Africa Anes: One of the First Azorean Settlers
By Melody Lassalle
(Retold from the works of Gaspar Frutuoso)
A young woman called Africa Annes or Africannes was one of the first settlers of the island of Sao Miguel. Who was this woman? And, how did she become one of the first settlers?
At the time of Gaspar Frutuoso's writings (mid-1500s), little was known about her orgins. Some said she was the daughter of Manoel Afonso. But that was all they knew.
Others said she was the daughter of a powerful noble named Goncalo Anes de Samadeca and Catarina Afonso. He gaver her the name Africa as she was his first child born in Africa. This is the story corroborated by modern genealogists.
For whatever reason, Africa Anes was placed in the protection of Frei Goncalo Velho by her father. She travelled with him and through him she met Captain Jorge Velho.
Jorge had an interesting tale to tell as well. He was the nephew of the King of Fez. The Kingdom of Fez was situated in the region now known as Morocco and Algeria. Jorge Velho was not his real name, but a name he acquired later in life. It's unknown what his birth name was.
How did he get the name "Jorge Velho"? It came to be that this nephew of the King of Fez made contact with Infante D. Henrique. They travelled together in the Cape of S. Vicent. D. Henrique was quite taken with the young man. They had many conversation and the Infante convinced him to convert to Christianity. He was baptized soon after. As his Godfather was Frei Goncalo Velho, the Commander of the Almourol, he was given the name Jorge Velho. Jorge became a knight and also a captain.

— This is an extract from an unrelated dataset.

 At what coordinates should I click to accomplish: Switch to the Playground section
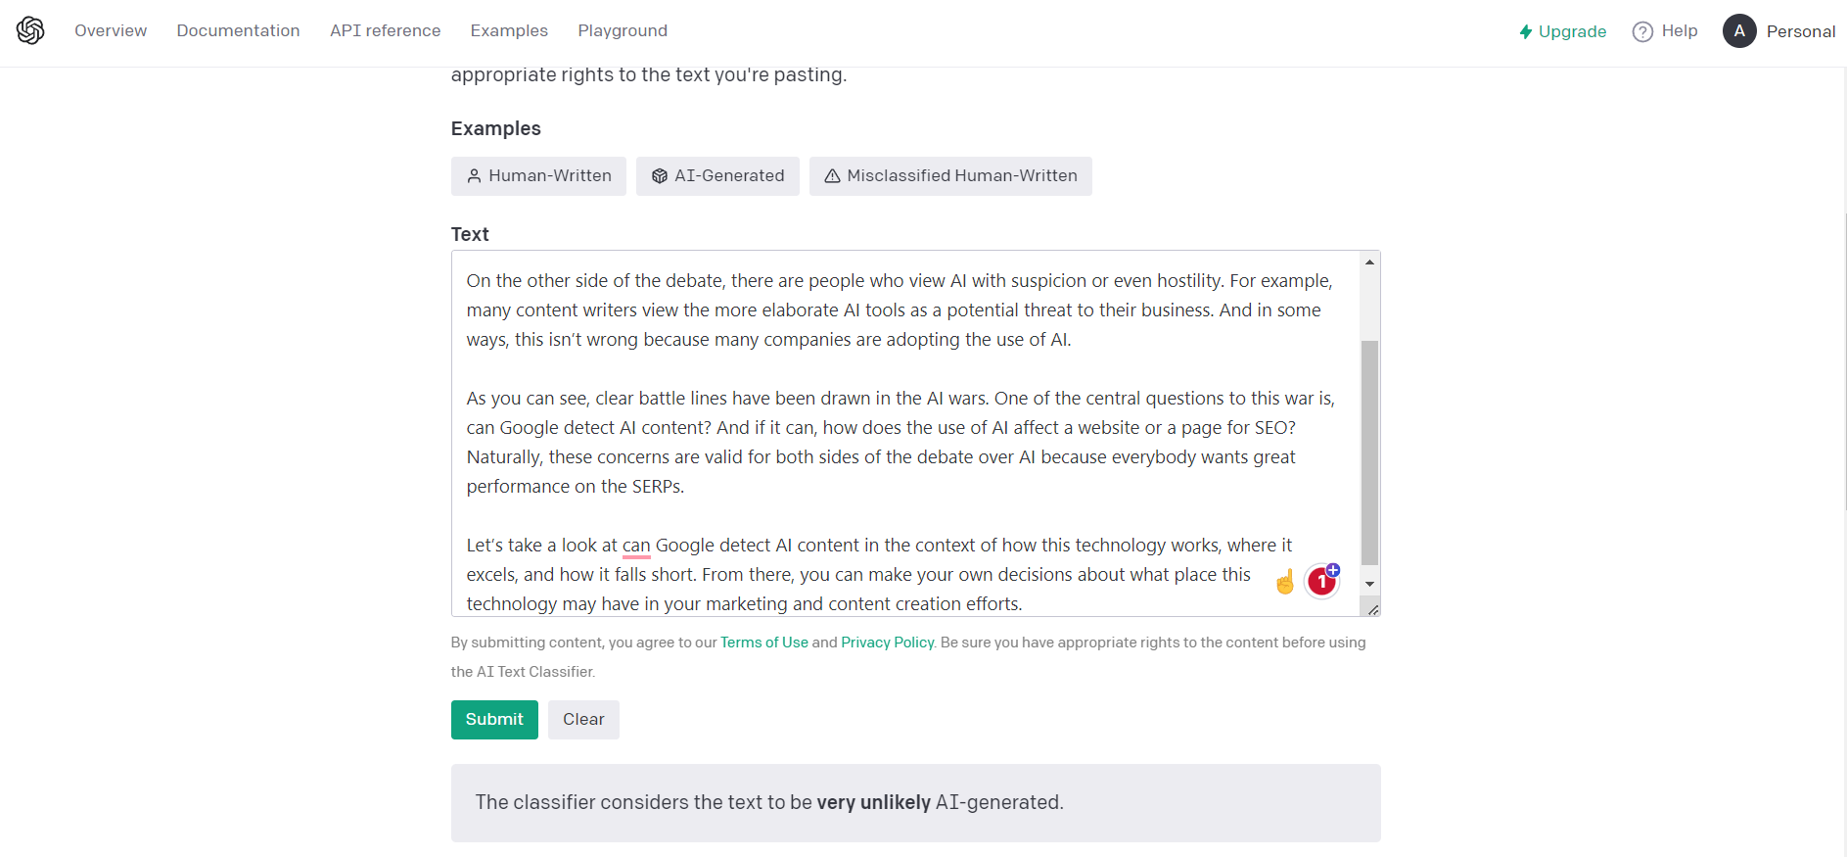click(623, 30)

He met up with Africa Anes while she was in the care of Frei Goncalo Velho. They were soon married. The couple then headed for Santa Maria Island where they started their family. However, they did not stay long. They moved to Sao Miguel Island with the first group of settlers. There they lived on a farm and raised four children: Ines Afonso, Joao Jorge, Pero Jorge, and Fernao Jorge.
After Jorge's death, Africa Anes remarried. Her second husband was Nuno Velho de Travassos, son of Diego Goncalves de Travassos and D. Violante.
And, so this is how a young woman born in Africa to a Portuguese parents and the nephew of the King of Fez came to be part of the first settlement of the Island of Sao Miguel. Though their backgrounds are different from most of the original settlers, they have become a part of the Azorean story.